* [TASK DETAILS]:
Reproduce verbatim the lines of the entries below, from the line containing "I will pos(14,171)." through the line containing "The image size is (1062, 630). point(524,349)", both inclusive.

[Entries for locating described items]

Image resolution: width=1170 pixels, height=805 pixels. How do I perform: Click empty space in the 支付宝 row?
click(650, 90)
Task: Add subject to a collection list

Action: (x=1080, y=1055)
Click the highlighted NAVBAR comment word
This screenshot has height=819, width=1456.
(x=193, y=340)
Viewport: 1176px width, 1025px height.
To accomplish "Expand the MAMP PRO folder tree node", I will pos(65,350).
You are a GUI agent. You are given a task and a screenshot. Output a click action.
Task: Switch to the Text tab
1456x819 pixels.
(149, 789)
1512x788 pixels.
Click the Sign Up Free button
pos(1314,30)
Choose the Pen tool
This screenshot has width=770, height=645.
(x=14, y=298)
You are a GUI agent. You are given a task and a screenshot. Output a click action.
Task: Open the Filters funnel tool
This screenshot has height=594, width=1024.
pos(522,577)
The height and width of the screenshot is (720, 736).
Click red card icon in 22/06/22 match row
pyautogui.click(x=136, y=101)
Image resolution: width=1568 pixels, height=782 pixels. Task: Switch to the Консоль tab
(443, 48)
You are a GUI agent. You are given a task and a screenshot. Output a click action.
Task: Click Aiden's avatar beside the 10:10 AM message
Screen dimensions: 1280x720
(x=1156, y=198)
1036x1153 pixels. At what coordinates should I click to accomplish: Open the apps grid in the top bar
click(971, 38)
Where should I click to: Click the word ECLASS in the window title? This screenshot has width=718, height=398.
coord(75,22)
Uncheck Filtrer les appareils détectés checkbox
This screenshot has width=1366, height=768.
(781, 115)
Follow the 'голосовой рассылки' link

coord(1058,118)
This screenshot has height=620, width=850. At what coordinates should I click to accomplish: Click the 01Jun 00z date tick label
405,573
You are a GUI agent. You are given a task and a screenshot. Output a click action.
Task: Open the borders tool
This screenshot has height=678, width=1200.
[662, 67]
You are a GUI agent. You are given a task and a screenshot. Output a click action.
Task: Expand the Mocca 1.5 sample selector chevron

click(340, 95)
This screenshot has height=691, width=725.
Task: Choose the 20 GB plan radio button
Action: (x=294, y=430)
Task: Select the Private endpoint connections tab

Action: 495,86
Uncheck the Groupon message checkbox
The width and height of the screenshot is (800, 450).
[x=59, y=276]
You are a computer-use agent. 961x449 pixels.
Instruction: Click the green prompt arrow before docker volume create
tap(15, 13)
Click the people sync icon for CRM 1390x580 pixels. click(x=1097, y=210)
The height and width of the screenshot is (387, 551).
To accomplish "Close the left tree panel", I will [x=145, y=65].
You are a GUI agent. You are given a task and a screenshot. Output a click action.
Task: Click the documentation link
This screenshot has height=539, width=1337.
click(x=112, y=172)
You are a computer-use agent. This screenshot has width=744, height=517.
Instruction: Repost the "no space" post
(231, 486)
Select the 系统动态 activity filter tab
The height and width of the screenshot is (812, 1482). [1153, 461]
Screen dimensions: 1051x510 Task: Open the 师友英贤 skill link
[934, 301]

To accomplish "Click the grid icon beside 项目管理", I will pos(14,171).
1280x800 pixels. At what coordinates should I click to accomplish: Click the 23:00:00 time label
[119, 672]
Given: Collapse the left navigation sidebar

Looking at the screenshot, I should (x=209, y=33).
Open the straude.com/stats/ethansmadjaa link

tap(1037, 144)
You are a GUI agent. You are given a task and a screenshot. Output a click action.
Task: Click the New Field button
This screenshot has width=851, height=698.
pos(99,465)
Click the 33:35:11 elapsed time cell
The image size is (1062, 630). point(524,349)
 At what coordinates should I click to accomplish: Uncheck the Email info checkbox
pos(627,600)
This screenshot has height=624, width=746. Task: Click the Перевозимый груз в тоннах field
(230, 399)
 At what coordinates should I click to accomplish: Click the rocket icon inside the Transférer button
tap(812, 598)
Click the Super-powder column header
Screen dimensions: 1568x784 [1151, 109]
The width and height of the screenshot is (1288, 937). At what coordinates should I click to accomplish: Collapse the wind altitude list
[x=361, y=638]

* [THE COMPLETED TASK]:
To accomplish "Click the grid icon beside 项目管理", I will pos(14,171).
1280x800 pixels. At what coordinates should I click to accomplish: Click the 23:00:00 time label
[119, 672]
Given: Collapse the left navigation sidebar

Looking at the screenshot, I should (x=209, y=33).
Open the straude.com/stats/ethansmadjaa link

tap(1037, 144)
You are a GUI agent. You are given a task and a screenshot. Output a click action.
Task: Click the New Field button
This screenshot has width=851, height=698.
pos(99,465)
Click the 33:35:11 elapsed time cell
The image size is (1062, 630). point(524,349)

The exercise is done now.